Arkansas is the toughest team we have faced since Vanderbilt, and although they don't have the in-your-face defensive pressure that so devastated us down in Nashville, they are bigger, stronger, and just as athletic as Kentucky, not to mention much deeper. This is a very dangerous basketball team, and as they showed LSU the other day, they are capable of serious outbursts of offensive basketball.
Kentucky, on the other hand, has been doing just enough to get by. I daresay that won't be enough today, because if we give the same effort we gave against Georgia, I think we will be looking at a loss. This is a very big game against a very tough, well coached team, and if the Cats do not respond correctly, things are likely to go south in a hurry.
But the Cats have been nothing if not resilient, and many teams have been frustrated trying to score consistently in the half-court against Kentucky. This team has been very tough in the SEC season, and that toughness has, for the most part, been the most consistent feature of this team.
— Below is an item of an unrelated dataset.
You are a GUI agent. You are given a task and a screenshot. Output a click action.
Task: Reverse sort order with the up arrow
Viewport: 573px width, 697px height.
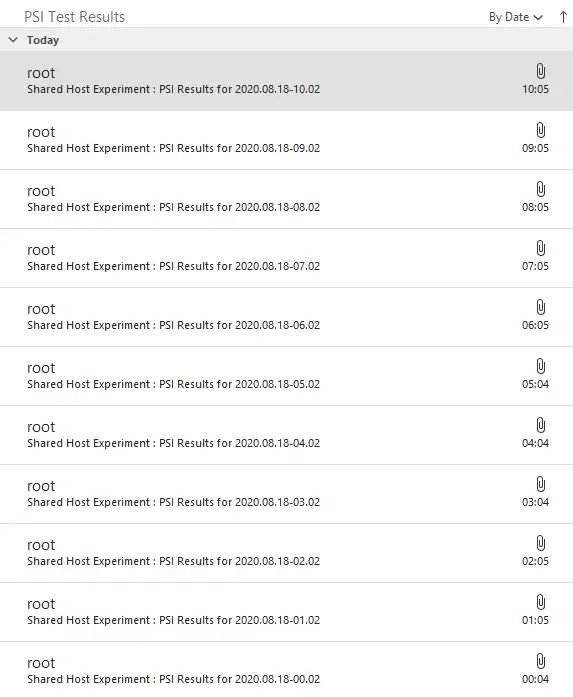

Joe Crawford, against all odds, has become a defensive stopper, and Stevenson and Harris continue to contribute with hustle, rebounding and shot-blocking.
Look for a hard-fought struggle today with lots of fouls. Arkansas will try to force the pace, but the Cats will have none of it. If Kentucky can force Arkansas into a half-court game without turning the ball over a lot in the back court, we have a good chance to come away with the victory.